И, видя, что он стоит, ничего не соображая, и смотрит на нее, она схватила с шестка валек и замахнулась.
— Иди, иначе тут тебе и смерть!..
Она готова была его убить. Андрий это видел.
— Тю, глупая! — пожал он плечами.— Видишь — иду.
Он сопел, как кузнечный мех, и едва поспевал за Маланкой.
Вечером вернулась Маланка домой веселая, почти счастливая. Она бегала по хате, как молодая, и мысли ее парили, словно белые голуби на солнце. Она улыбалась. Какие чудные паны. Ходят себе по полю да меряют. Она им в ноги: «Паны мои, лебеди, не забудьте меня, бедной, отрежьте ближе там, где пшеница родит», а они хохочут. «Иди, говорят, бабка, домой. Мы не для тебя меряем». А сами хохочут, пошли им боже всего доброго. Они думают, если она глупая баба, так уж ничего и не понимает... Постойте, постойте, может, и у нее голова не напрасно на плечах. Разве она не поняла, что они ее обманывают? Скажи мужикам сразу, что это для них землю делят, так тут бы такой содом пошел, что живьем сожрали б друг друга... Каждый бы из-за лучшего дрался. Ну, да они будут помнить бедную бабу, они ее не обидят. Вот если б еще и Андрий просил, а то стал как пень, чтоб тебе...
Не кончила проклятия, не могла браниться нынче. Она была такой доброй сегодня, ей было так весело, так жалко всех. Приготовляя ужин, она даже напевала, а трескучий огонь над сухим хворостом будто радовался вместе с ней. Андрию она подала ужин с уважением, как хозяину, у которого собственная земля и хозяйство, сама же не могла есть, не хотелось. Все, за что ни бралась, делала торжественно, будто в церкви служила, а сама улыбалась своим мыслям. На ночь вымыла Гафийке голову щелоком, расчесала густым гребешком волосы, и они даже заблестели; сама заплела их в мелкие косички, с лентами. Чтобы голова у дочки была как солнышко. Чтобы девка ходила не хуже других.
— Может, ты новый жилет наденешь, а то старый совсем разлезся? — спросила она Андрия и достала из сундука единственную его праздничную одежду.— Потешь душу ягодками, кузнечиха дала...
Андрий давно уже не видел ее такой ласковой. Сердце ее размякло, в ней все пело. Пела колосом своя нива, пели жаворонки над ней, пел песню серп, подрезывая стебель, раздавались песни по сенокосам, наконец, пело сердце, полное надежд. Улыбалось счастье. Не только собственное, а и Гафийкино. В ногах чувствовалась крепость, в руках — сила. Черные жилистые руки были точно из железа.
С этого дня Маланка часто бегала на панское поле смотреть, как меряют паны. Они еще бродили по полям дня два, потом уехали. Но Маланка хорошо знала, к чему это клонится.

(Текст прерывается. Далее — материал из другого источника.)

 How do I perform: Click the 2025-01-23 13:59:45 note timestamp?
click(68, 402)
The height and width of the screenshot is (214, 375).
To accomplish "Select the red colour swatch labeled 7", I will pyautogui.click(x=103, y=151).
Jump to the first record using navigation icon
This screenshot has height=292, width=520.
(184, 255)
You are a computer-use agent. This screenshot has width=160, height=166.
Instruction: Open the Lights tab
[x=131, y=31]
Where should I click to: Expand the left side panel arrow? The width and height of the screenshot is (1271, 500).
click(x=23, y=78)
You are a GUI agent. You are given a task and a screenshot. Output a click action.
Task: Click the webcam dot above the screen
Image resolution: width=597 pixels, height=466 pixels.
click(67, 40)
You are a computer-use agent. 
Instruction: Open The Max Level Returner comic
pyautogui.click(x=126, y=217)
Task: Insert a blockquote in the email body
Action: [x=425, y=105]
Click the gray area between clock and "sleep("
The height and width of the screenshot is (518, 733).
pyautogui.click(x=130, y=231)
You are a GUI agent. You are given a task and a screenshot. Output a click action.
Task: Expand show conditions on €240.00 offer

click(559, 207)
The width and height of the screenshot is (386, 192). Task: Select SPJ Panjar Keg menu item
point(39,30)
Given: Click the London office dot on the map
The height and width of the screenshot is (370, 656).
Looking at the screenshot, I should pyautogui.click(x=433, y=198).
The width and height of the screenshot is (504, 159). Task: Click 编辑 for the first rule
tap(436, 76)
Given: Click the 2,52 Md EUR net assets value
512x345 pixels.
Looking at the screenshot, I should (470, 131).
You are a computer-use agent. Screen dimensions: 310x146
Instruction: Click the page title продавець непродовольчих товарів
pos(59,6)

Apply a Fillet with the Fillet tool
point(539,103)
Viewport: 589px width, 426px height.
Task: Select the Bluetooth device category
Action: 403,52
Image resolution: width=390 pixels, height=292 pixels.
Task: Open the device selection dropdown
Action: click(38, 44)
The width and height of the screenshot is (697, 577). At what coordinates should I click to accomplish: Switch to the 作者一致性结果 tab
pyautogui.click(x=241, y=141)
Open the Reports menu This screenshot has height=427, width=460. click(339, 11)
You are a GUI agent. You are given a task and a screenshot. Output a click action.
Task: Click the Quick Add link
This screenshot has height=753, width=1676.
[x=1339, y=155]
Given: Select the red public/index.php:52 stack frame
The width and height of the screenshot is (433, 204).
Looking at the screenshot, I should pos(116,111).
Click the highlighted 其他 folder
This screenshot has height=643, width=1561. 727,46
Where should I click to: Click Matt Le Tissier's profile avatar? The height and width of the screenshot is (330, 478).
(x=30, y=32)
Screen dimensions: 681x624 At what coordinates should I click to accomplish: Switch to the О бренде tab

Она начала готовиться. Когда полола огород у богатого мужика, не хотела брать денег, а просила отсыпать пшеничным зерном, чтоб у нее был хороший сорт пшеницы. Это для посева, на развод. Когда ела яблоко, осторожно собирала зернышки и сушила на окне. Пригодятся. Ничто не могло ей доставить большей радости, как горсточка семян, выпрошенная у хорошей хозяйки или заработанная на поденной. Она дошла до того, что, очутившись на чужом огороде, следила глазами, что можно взять на семена, и, оглядываясь, тайком отламывала лучшую маковую головку или срывала желтый огурец и прятала за пазуху. У нее в хате завелось множество всяких узелков с семенами, больших и малых, и все время что-то сушилось на окнах.
— Куда ты все это денешь? — удивлялся Андрий.— Ведь у нас всего-навсего две грядки.
Она таинственно улыбалась и снисходительно покачивала головой:
— Не печалься... Уж это моя забота — куда.